Considering the existential nature of the water and power problems faced by Pakistan — problems that can only escalate if not managed effectively — it has taken far too long to get to grips with them. Once again it is the apex court that has kick-started a process in which it would not normally be involved — with dams not being under the judicial purview in normal times — and the government has now ordered the immediate construction of the Diamer-Bhasha and Mohmand dams with work to start in the current fiscal.
It ought not to have needed a strategically-aimed judicial boot to move things along. The news came in a briefing by the Water and Power Development Authority to Prime Minister Mulk, and it was illuminating in other respects — there are several projects at the ‘ready for construction’ point, including the 1,410MW Tarbela 5th Extension, the 2,160MW-Stage II of Dasu, the 7,100MW Bunji and the Stage II of multipurpose Kurram Tangi Dam. These are very significant power and water resources that have seemingly been idling along in the slow lane for whatever reason and which if urgent work was carried out could be working in (relatively) short order.

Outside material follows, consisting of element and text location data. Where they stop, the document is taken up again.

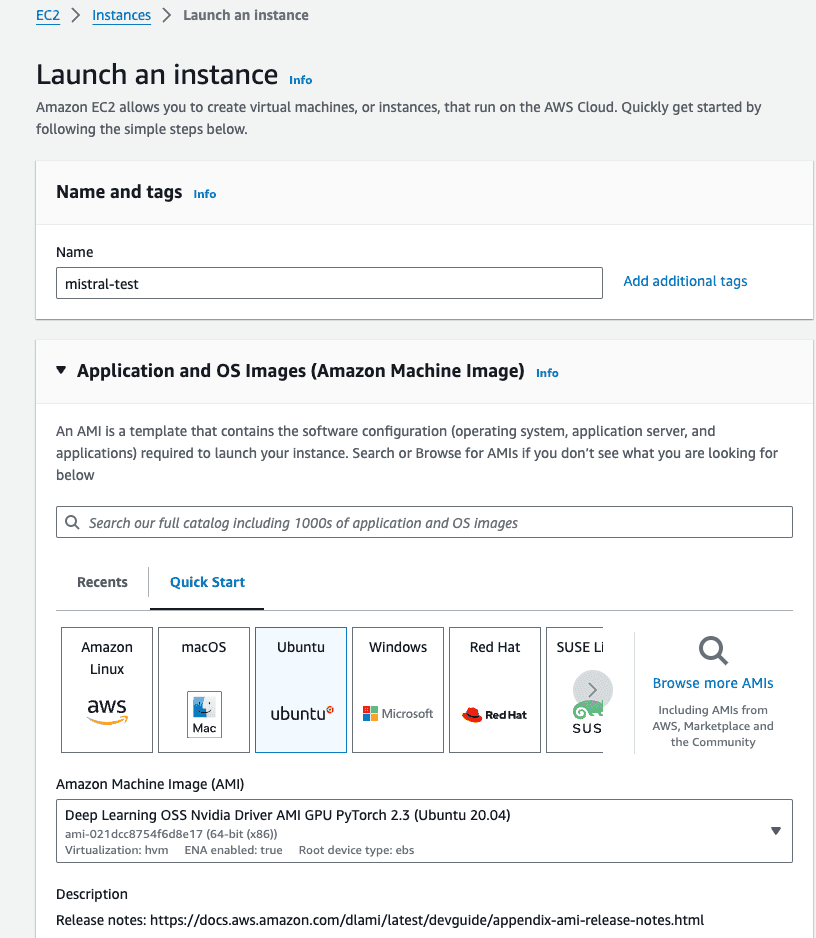Open the Quick Start tab
The height and width of the screenshot is (938, 816).
(206, 581)
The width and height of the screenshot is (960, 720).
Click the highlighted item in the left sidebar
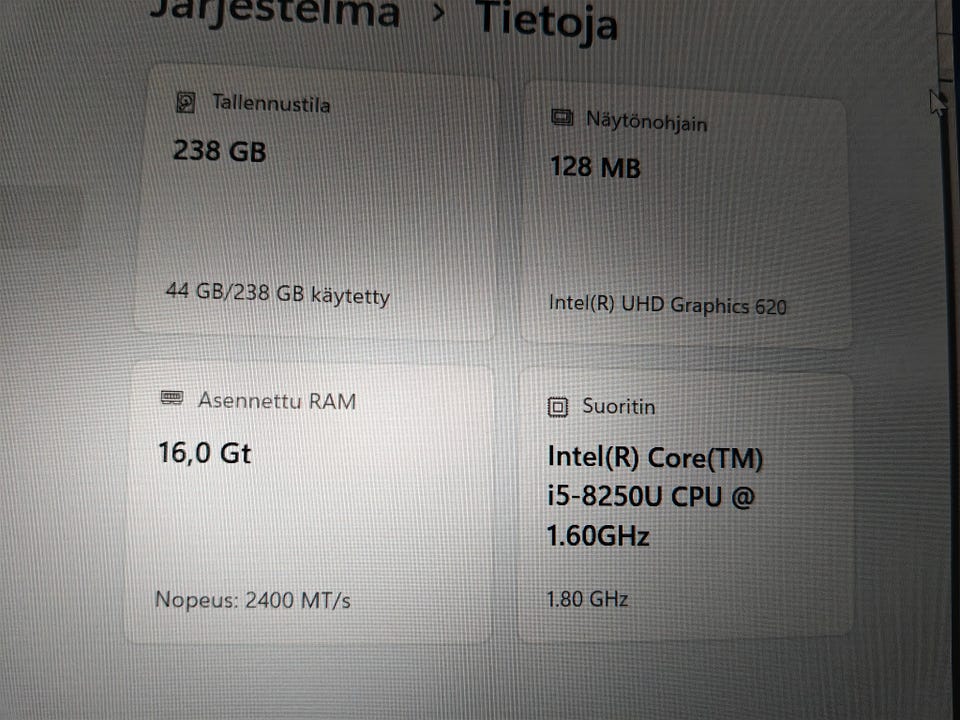coord(40,217)
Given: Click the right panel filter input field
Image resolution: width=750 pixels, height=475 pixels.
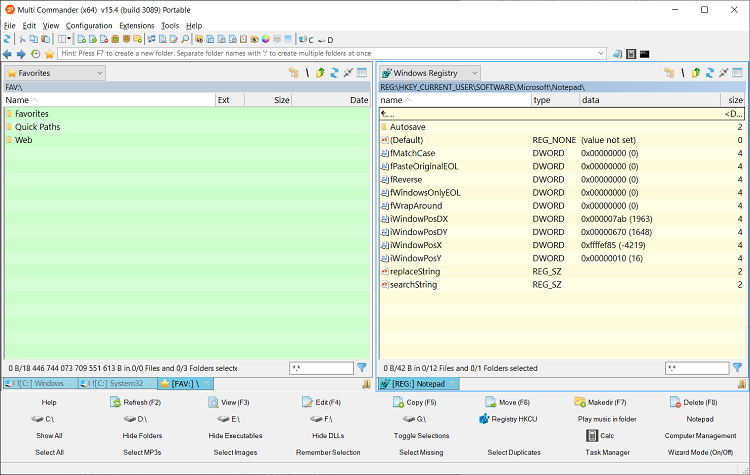Looking at the screenshot, I should [696, 368].
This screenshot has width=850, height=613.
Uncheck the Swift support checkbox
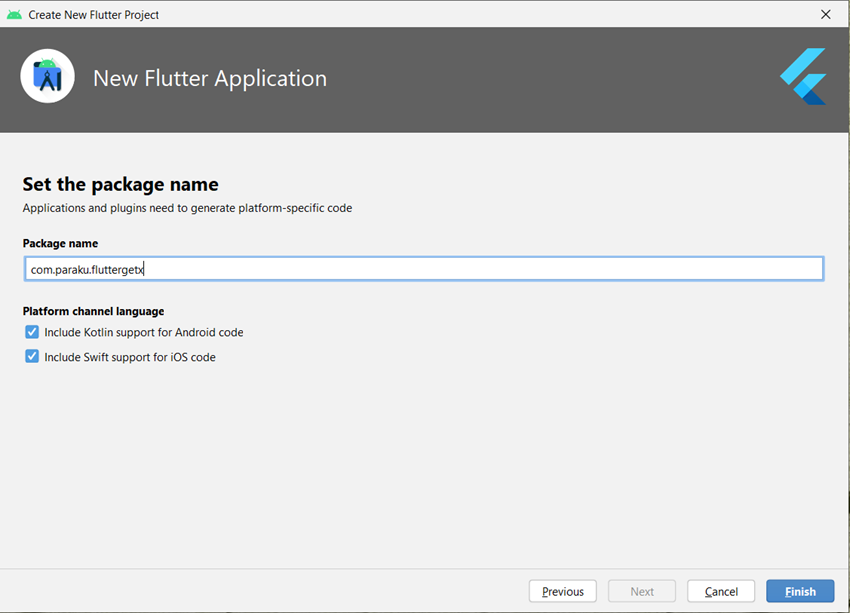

As things stand the country is bedevilled by power outages of varying duration giving the lie to the outgoing government’s claim to have brought power cuts to an end. It is painfully obvious that this is not so, and whatever additional power is being generated is being put into a system that has suffered years of neglect and underinvestment, and promptly trips to save damage every time additional load is placed on it. Simply increasing generation and storage capacity is going to take the country nowhere unless there is a parallel development of the system of distribution — to say nothing of the rampant and largely unchecked theft of power which needs a ruthless hand on the brakes. Pakistan does not have to have an energy or water crisis, and the fact that it does is rooted in planning and development failures decades old. It is fixable. Whether there is the political will or capacity to do so is quite another matter.
Published in The Express Tribune, July 11th, 2018.